For it is a fact that to have knowledge of the truth and of sciences and to study them is the highest thing with which a king can adorn himself. And the most disgraceful thing for kings is to disdain learning and be ashamed of exploring the sciences. He who does not learn is not wise.
This is worse than being in the ocean, Deirdre thought. She lay in the narrow decompression capsule, unable to move. It was like being in a coffin, an elaborate high-tech sarcophagus, too tight to shift her arms from her sides, its ridged plastic lid too low for her to lift her head.
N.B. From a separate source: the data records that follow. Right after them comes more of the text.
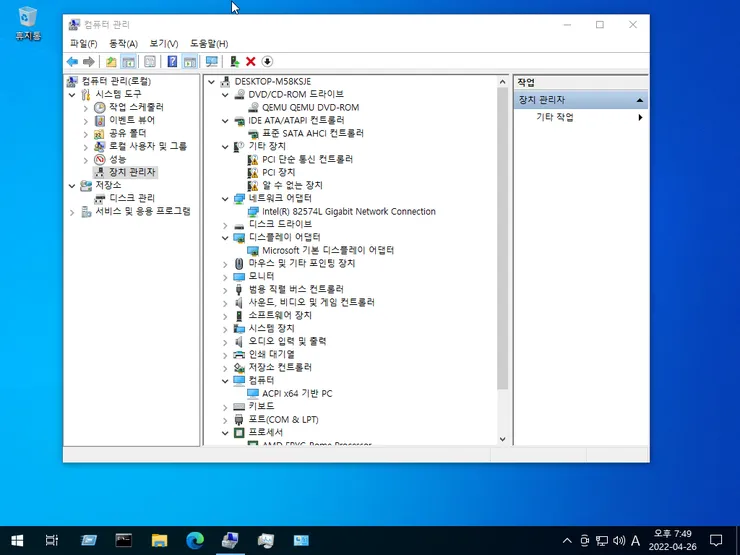740x555 pixels.
Task: Click the red X uninstall device icon
Action: (251, 61)
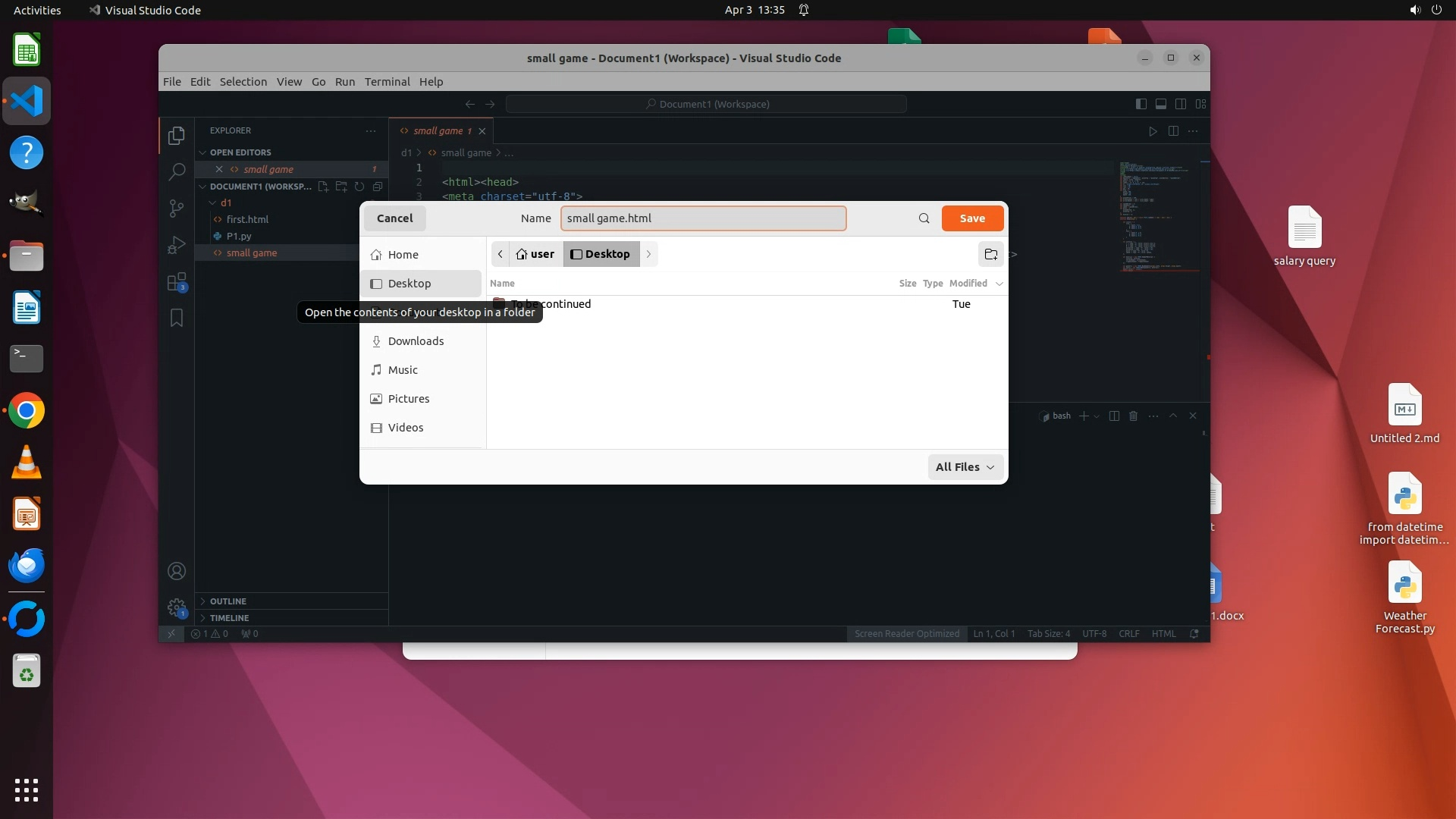The width and height of the screenshot is (1456, 819).
Task: Toggle the bottom panel layout icon
Action: coord(1160,104)
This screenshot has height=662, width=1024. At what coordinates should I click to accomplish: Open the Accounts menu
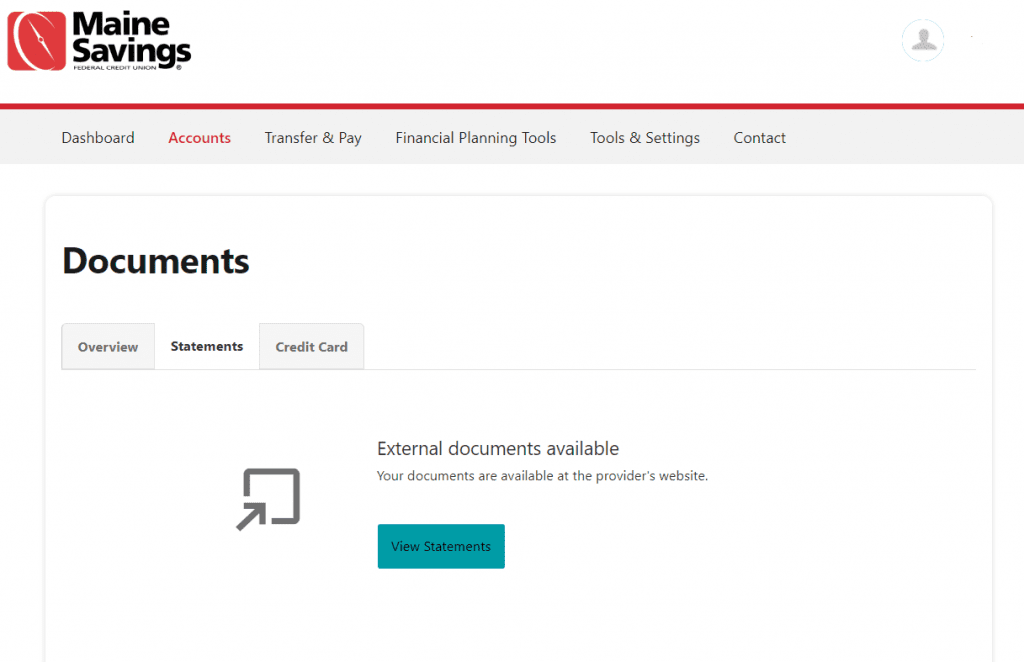(199, 137)
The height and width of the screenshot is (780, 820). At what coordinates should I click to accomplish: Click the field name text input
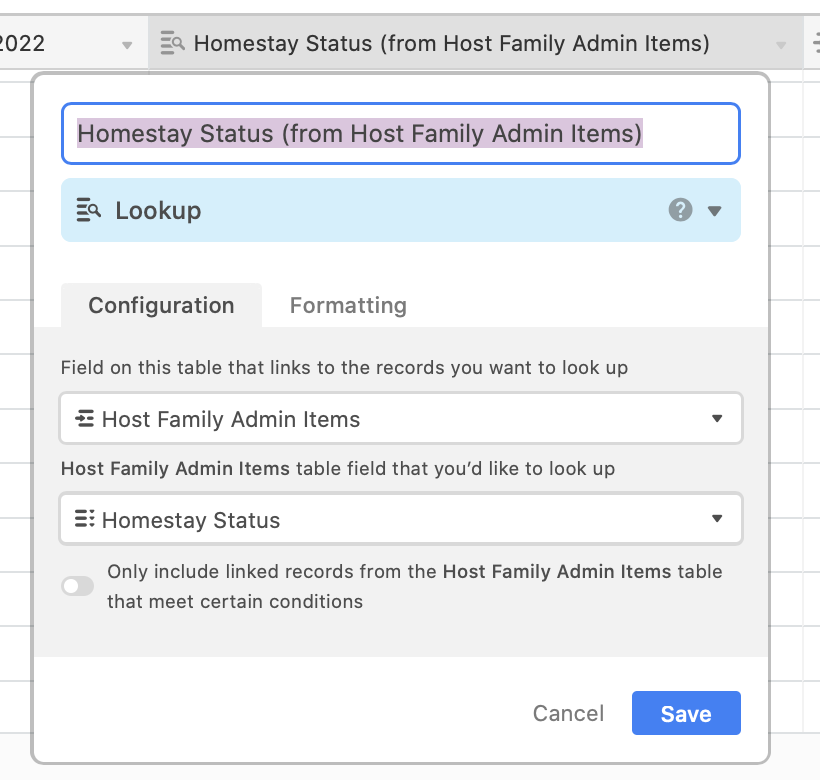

Worse than the bunks in Faraday, she grumbled to herself.
“Stay still,” the technicians had told her. “It’s best if you just lay absolutely still while we bring the pressure down.”
I have to stay still, she thought. There’s no room to move in here. She was still breathing perfluorocarbon, still bathed in the cold, slimy liquid. Eight hours, the technicians had said. Eight hours minimum.
“You’ll sleep through most of it,” one of the technicians had said. “Just relax and sleep.”
Wonderful advice, Deirdre thought. Just relax and sleep. Might as well, there’s nothing else to do while I’m in here. Sleep. They’re injecting a sedative into the perfluorocarbon, she knew. I wonder how they can determine the proper dosage? What if it’s not enough? Or too much?
Her thoughts drifted to the leviathans. Those enormous animals. The one in particular that had tried to communicate with them. I wonder what he’s doing now? I wonder if he’s thinking about us.
Without consciously realizing it Deirdre slipped into sleep, dreaming of the leviathans, floating deep in the Jovian ocean and talking with the leviathan as normally and easily as she would speak to Andy or Max. The leviathan was telling her about himself, what it was like to live in that deep, dark sea, all the secrets of life in—
“Are you awake, Dee?”
Deirdre’s eyes popped open and she saw Andy, Max, and Dorn leaning over the edge of her decompression capsule, beaming down at her. The capsule’s top had been swung back. And she was breathing normal air!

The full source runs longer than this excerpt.